If the Second Vatican Council affirms that "man cannot find his own fullness except in the sincere submission of himself to others" (Ibid., 24), it was proper for Francis to add, with his own life, the phrase: especially to the poor, to the fragile, to the most needy.  

His autobiography - which was initially intended to be published after his death - begins by saying: 

"The book of my life is the story of a journey of hope (...) But hope is above all the virtue of movement and the engine of change: it is the tension that unites report and utopia to build the dreams that await us. (...) We Christians must know that hope neither deceives nor disillusions: everything is born to bloom in an eternal springtime". 

Indeed. In the Christian perspective, God is eternal spring that intends to infect us. 

Perhaps the great Antonio Machado sensed something like this, when at the end of his poem To a dry elm tree, and before the grace of a green branch, he confesses: "My heart awaits... another miracle of spring".

Francis liked the prophecy of Joel that St. Peter quotation in his first preaching, recorded in the book of the Acts of the Apostles: "It shall come to pass in the last days, says God, that I will pour out my Spirit on all flesh..., and your young men shall see visions and your old men shall dream dreams" (Acts 2:14; Joel 3:1). 

Pope Bergoglio says that it is in the dreams of the elderly that it becomes possible for young people to have new visions, and for everyone to have a new future. 

He dreamed of life, of peace and justice, of the change that leads to light, of the dignity of every person, of the truly common good, as the horizon of every staff journey. Open to truth and goodness, to beauty and unity. 

He dreamed big. He wanted to build bridges and tear down walls, and for us to dream together. He was attracted to the image of a smiling God. He imitated his predecessor and namesake from Assisi, in making "the minstrel of God". I was told that sometimes when someone addressed him as "holy Father", he would answer quickly: "holy son...". 

He does not mind, in his writings and speeches, confessing his dreams. Thus, in one of the last ones, in the Jubilee of communicators, he tells them with the language of the weavers of dreams: "I dream of a communication that does not sell illusions or fears, but that is capable of giving reasons to hope".

He tried to make himself understood by everyone, speaking from the heart, without hiding the style of his people and the accent of his land. He almost always asked everyone to pray for him, but in his favor. He preferred to be wrong -that is what he said- and to have to rectify something, than to keep quiet when the broken dishes were at stake, paid by those who had no voice. 

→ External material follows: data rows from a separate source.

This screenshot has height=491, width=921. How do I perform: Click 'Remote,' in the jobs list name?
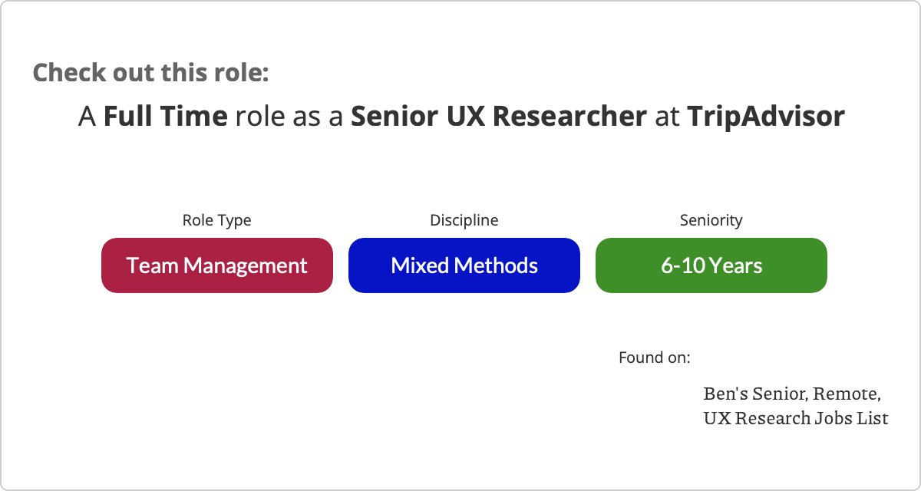(846, 394)
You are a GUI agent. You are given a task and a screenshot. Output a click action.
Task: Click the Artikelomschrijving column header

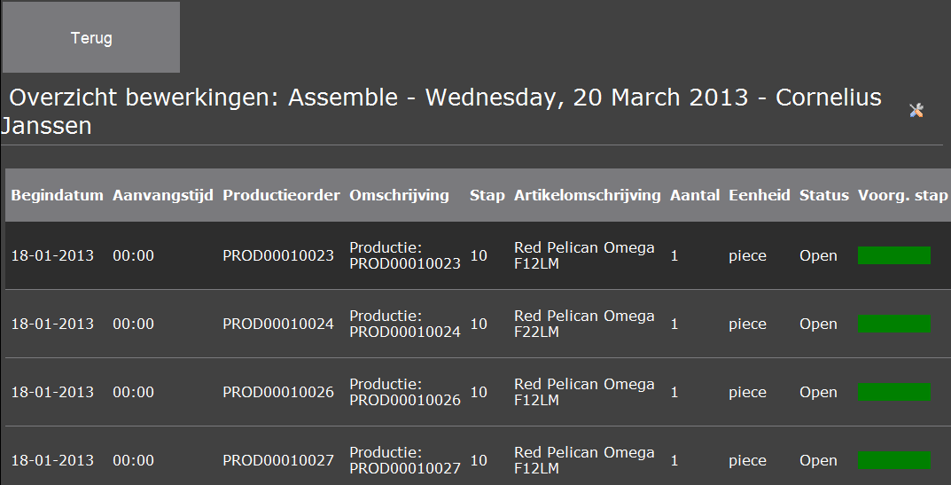click(587, 195)
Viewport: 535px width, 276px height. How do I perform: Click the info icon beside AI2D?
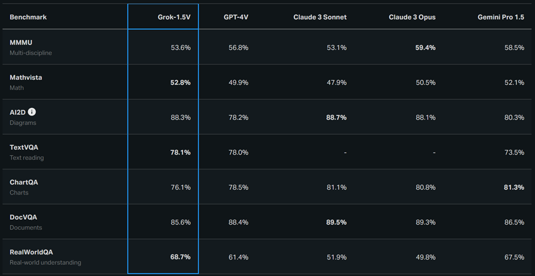(x=32, y=112)
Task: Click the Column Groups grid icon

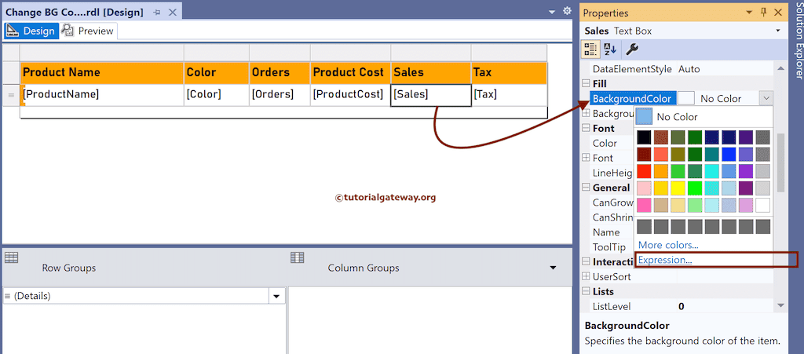Action: (x=297, y=257)
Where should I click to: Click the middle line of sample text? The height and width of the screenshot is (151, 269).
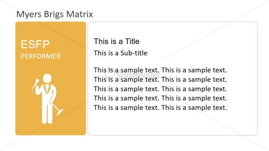160,89
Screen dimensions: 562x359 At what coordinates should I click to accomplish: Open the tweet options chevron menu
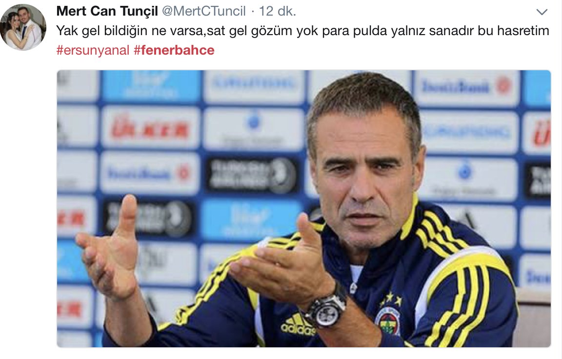542,12
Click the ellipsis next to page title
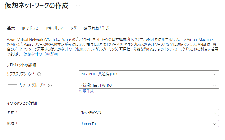225x140 pixels. coord(78,6)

The program of his pontificate is expressed in the apostolic exhortation on the joy of proclaiming the Gospel in today's world (Evangelii gaudium, 2013). His magisterial pathway officially begins on the shoulders of the theological giant that was Benedict XVI (encyclical Lumen fidei, 2013). He continues to call for the care of the Earth, in intimate connection with the poor (Laudato si', 2015). It moves forward with the incisive proposition of universal fraternity and at the same time social friendship (Fratelli tutti, 2020). And he concludes by closing the circle of his faith in depth, with the advertisement of the One who loved us (Dilexit nos, 2024). 

Not long ago he wrote: "When I die, I will not be buried in St. Peter's, but in St. Mary Major: the Vatican is the house of my last service, not that of eternity. I will be in the room where the candelabra are now kept, close to that Queen of Peace to whom I have always order financial aid and by whom I have been embraced more than a hundred times during my pontificate". In her arms we leave you. Rest in peace, Pope Francis.